[PATCH RFC idle 2/3] arm: Avoid invoking RCU when CPU is idle
Steven Rostedt
rostedt at goodmis.org
Thu Feb 2 18:03:39 EST 2012
On Thu, 2012-02-02 at 16:49 -0600, Rob Herring wrote:
> On 02/02/2012 04:20 PM, Kevin Hilman wrote:
> > "Paul E. McKenney" <paulmck at linux.vnet.ibm.com> writes:
> >
> > [...]
> >
> >>>> The two options I see are:
> >>>>
> >>>> 1. Rip tracing out of the inner idle loops and everything that
> >>>> they invoke.
> >>>
> >>> What I suggested above. But as I said I know sh*t about that tracing
> >>> implementation so that's an easy suggestion for me to make.
> >>
> >> Works for me as well. ;-)
> >
> > While I must admit not having a better suggestion, I for one would vote
> > strongly against removing tracing from the idle path.
> >
> > Being a PM developer and maintainer, much of the code I work on and
> > maintain happens to be run in the bowels of the idle path.

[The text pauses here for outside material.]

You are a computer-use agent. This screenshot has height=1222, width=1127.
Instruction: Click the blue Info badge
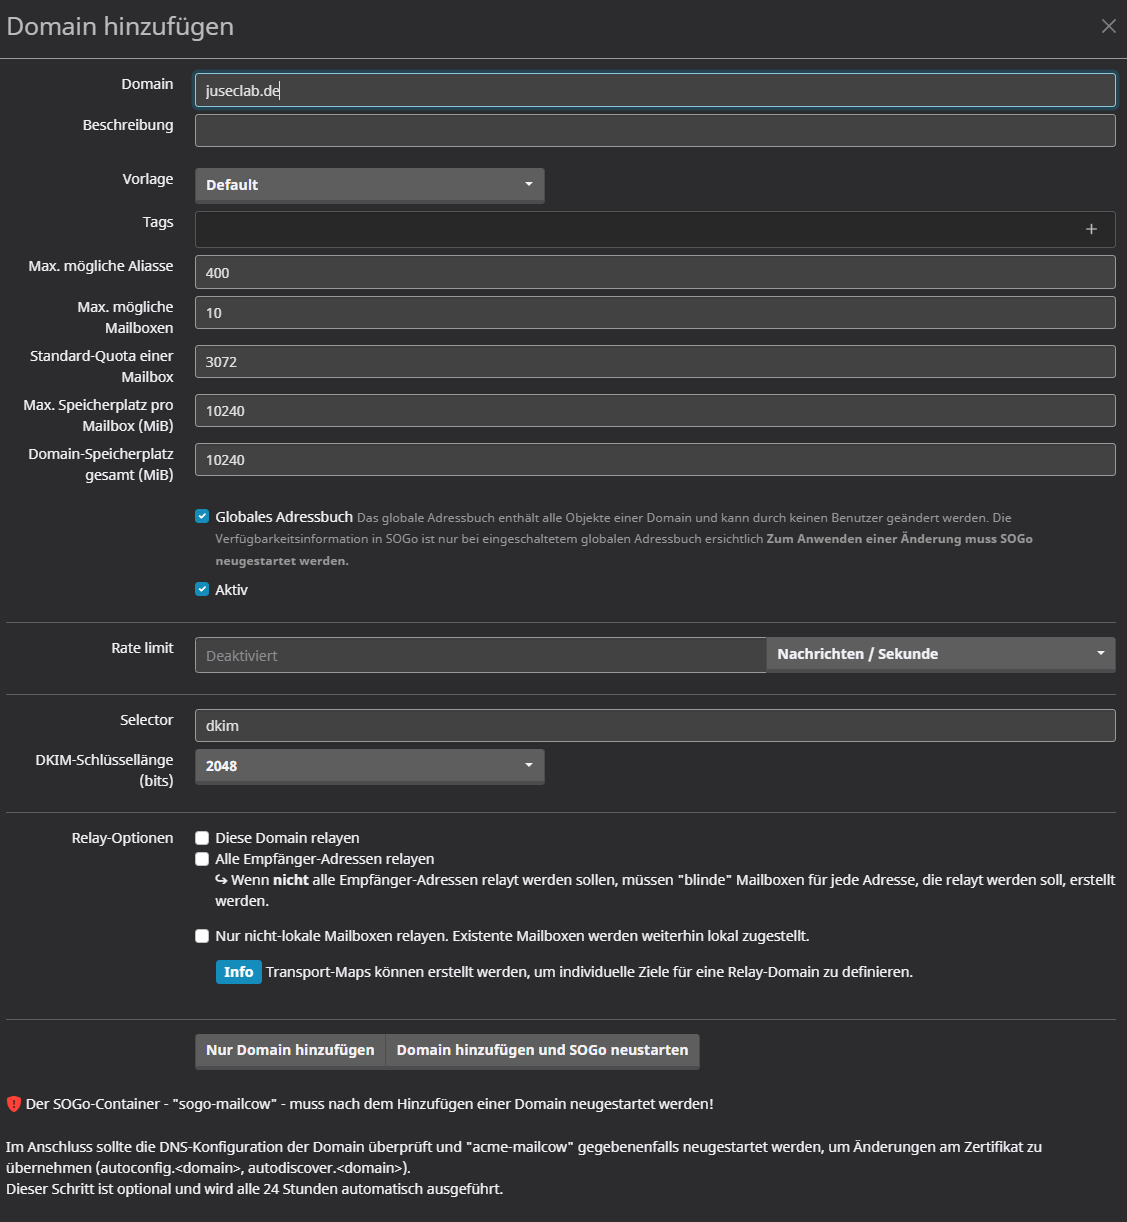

Not having
> > the ability to trace this code would be a major step backwards IMO.
>
> How is it a step backwards if it is already broken. Obviously you
> haven't actually used any tracing here because it doesn't work right
> with things as is.
>
> What exactly do you want to trace at this level. By the point you are in
> this code, the path is somewhat known and problems you have are likely
> h/w issues. If you are trying to go thru a very precise sequence of
> saving cpu state and flushing caches, you don't want calls out to
> tracing code that could very easily change the behavior.
>
> It would be nice to understand a real example of how to hit this
> problem. Why type of tracing? Are there other known examples?
Well, these are the tracepoints in question:
trace_power_start(), trace_cpu_idle(), and trace_power_end()
But this is only used by powertop, and I'm sure nobody would mind if you
rip these tracepoints out, causing powertop to no longer work. (that's
why we have 4 bytes per tracepoint wasting space in every trace event).
Anyway, one answer is (and I was talking with Paul about this on IRC) is
that we can create a special "TRACE_EVENT_IDLE()" that will explicitly
call "rcu_idle_exit/enter()" as it expects to be called with it off.
This should solve most issues I believe.